**What you need to do**
a) In the forum thread on crushing cat food, what kind of kibbles does cwest2148 say Clem is fed?
b) Reproduce the passage of the forum thread on crushing cat food between "## direwolf (Oct" and "on the hedgie!", inclusive.
c) Decide whether each statement agrees with the forum thread on crushing cat food. Answer yes or no, and quote the words from the thread that settle it. (i) Immortalia's boy will not eat cylinder-shaped kibbles. (ii) stringmouse crushes Hilde's food. (iii) After direwolf crushed the food, the little girl still ate only a little.

**Quoted passage**
━━━━

# crushing up cat food?!?



## cwest2148 (Jun 21, 2012)

I'm constantly crushing up Clem's food mixes. :roll: Plus she's the loudest chewer ever. :roll: Do you guys all have to crush food too? Or am I just buying the wrong kind of kibbles?


----------



## stringmouse (Feb 3, 2012)

I've never crushed up Hilde's food and she has a pretty standard mix. Unless they are like dog food sized kibbles, I wouldn't think you'd have to.


----------



## cwest2148 (Jun 21, 2012)

They are royal canin 27 kibbles. I just didn't crush them when I first started feeding them to her and she didn't seem to be able to eat any of it when I looked in her cage the next morning. I have just also always been super paranoid about her choking or being undernutitioned though. haha. Thanks for your advice


----------



## Immortalia (Jan 24, 2009)

If she eats better when you crush them, then keep crushing them. There are several here who need to do it, myself included. For me, my boy refuses to eat the cylinder shaped kibbles, so I have to cut them in half, or he won't touch them....at all...

Don't just suddenly change it up on her and stop crushing them, because she may go on a hunger strike. I tried that one for a poll we had on here, (crushed vs non crushed kibble), and for those who crush to try not crushing. My boy didn't eat a single thing that night. So that nixed the experiment lol


----------



## cwest2148 (Jun 21, 2012)

haha! That's so funny. Yeah, I just got her some new food because I had a kitten kibble before, and she went on a hunger strike for a day, but must have gotten hungry enough because now she's eating like usual (sloppy, loud, cleans her entire food bowl) again


----------



## direwolf (Oct 11, 2012)

My little girl needs her food crushed up too. She didn't eat a lot at first so I figured it was just her new environment but then I crushed up her food just to try it out and she ate like there's no tomorrow. I think it just depends on the hedgie!


----------

━━━━

**Provided records**

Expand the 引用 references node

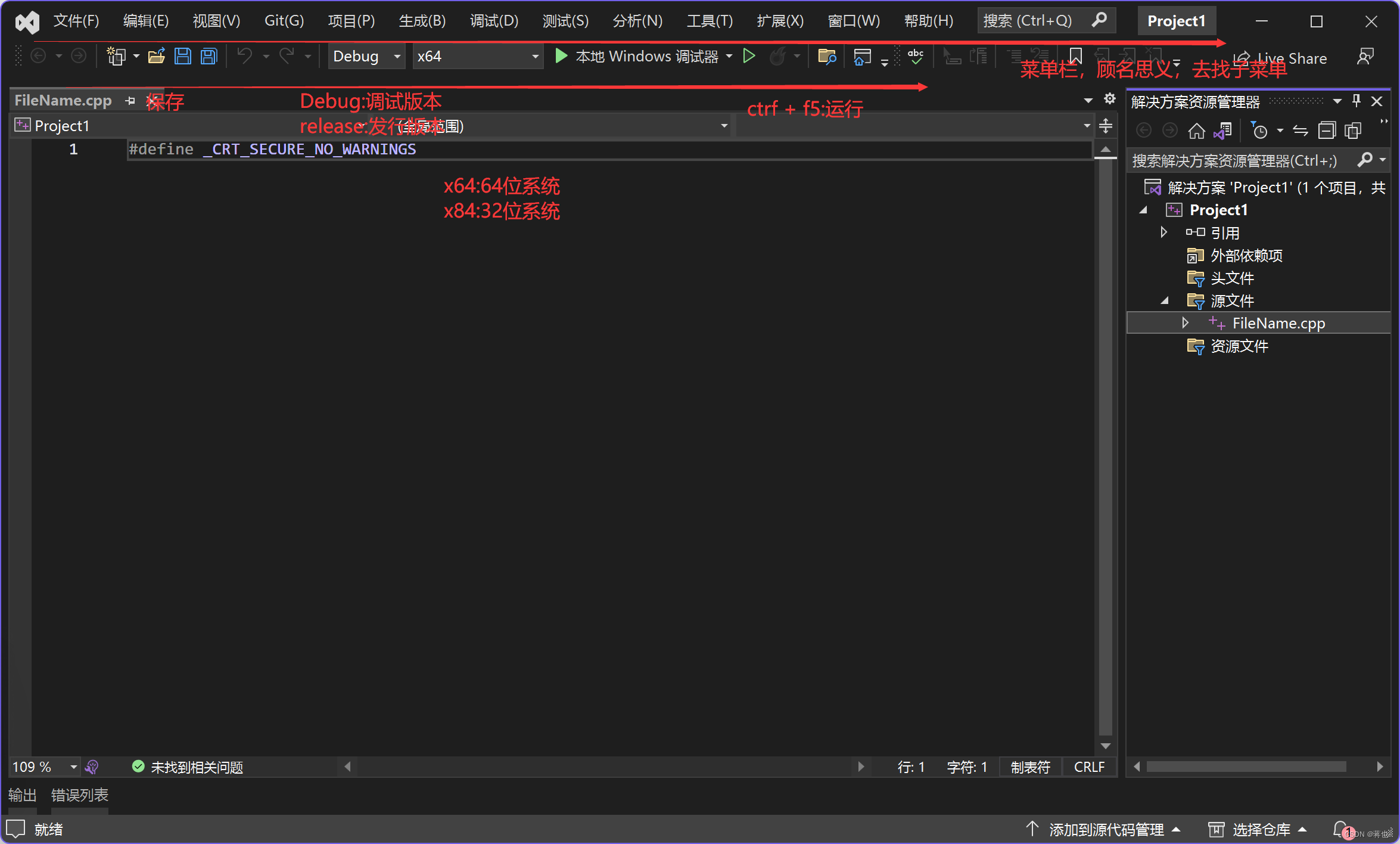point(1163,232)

━━━━

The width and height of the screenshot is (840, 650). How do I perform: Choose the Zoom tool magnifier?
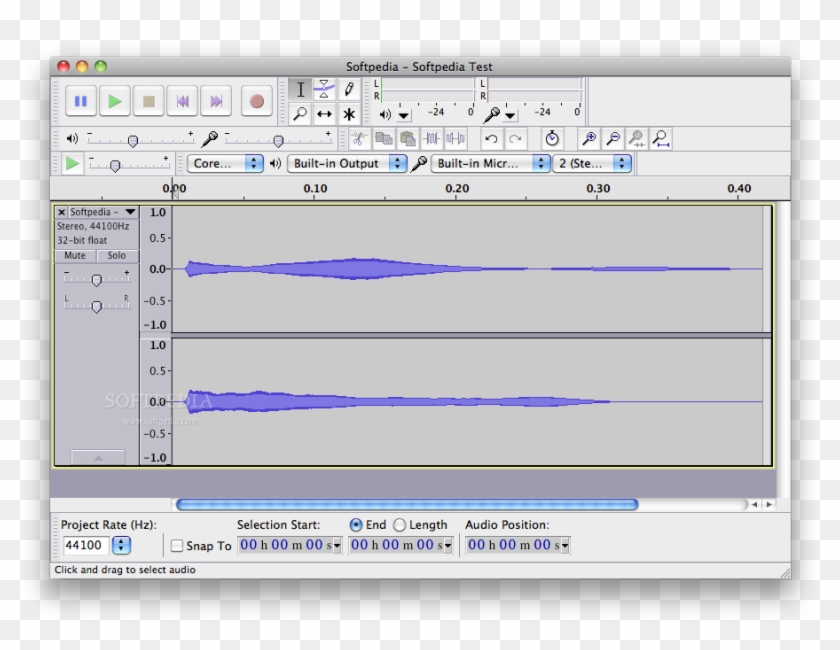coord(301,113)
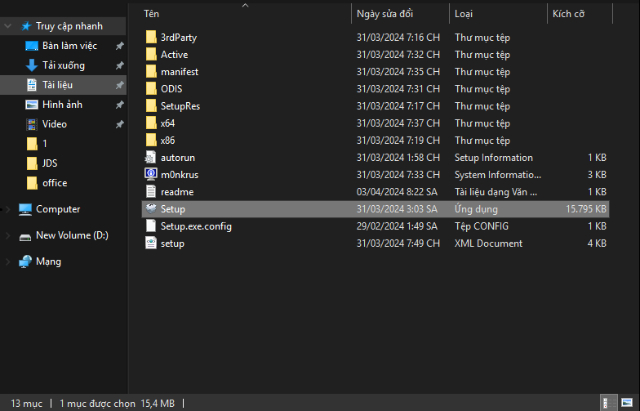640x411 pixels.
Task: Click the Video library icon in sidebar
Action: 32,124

━━━━

**Solutions to the problems**
a) Royal Canin 27 kibbles.

b)
## direwolf (Oct 11, 2012)

My little girl needs her food crushed up too. She didn't eat a lot at first so I figured it was just her new environment but then I crushed up her food just to try it out and she ate like there's no tomorrow. I think it just depends on the hedgie!

c)
(i) Yes: "my boy refuses to eat the cylinder shaped kibbles"
(ii) No: "I've never crushed up Hilde's food"
(iii) No: "she ate like there's no tomorrow"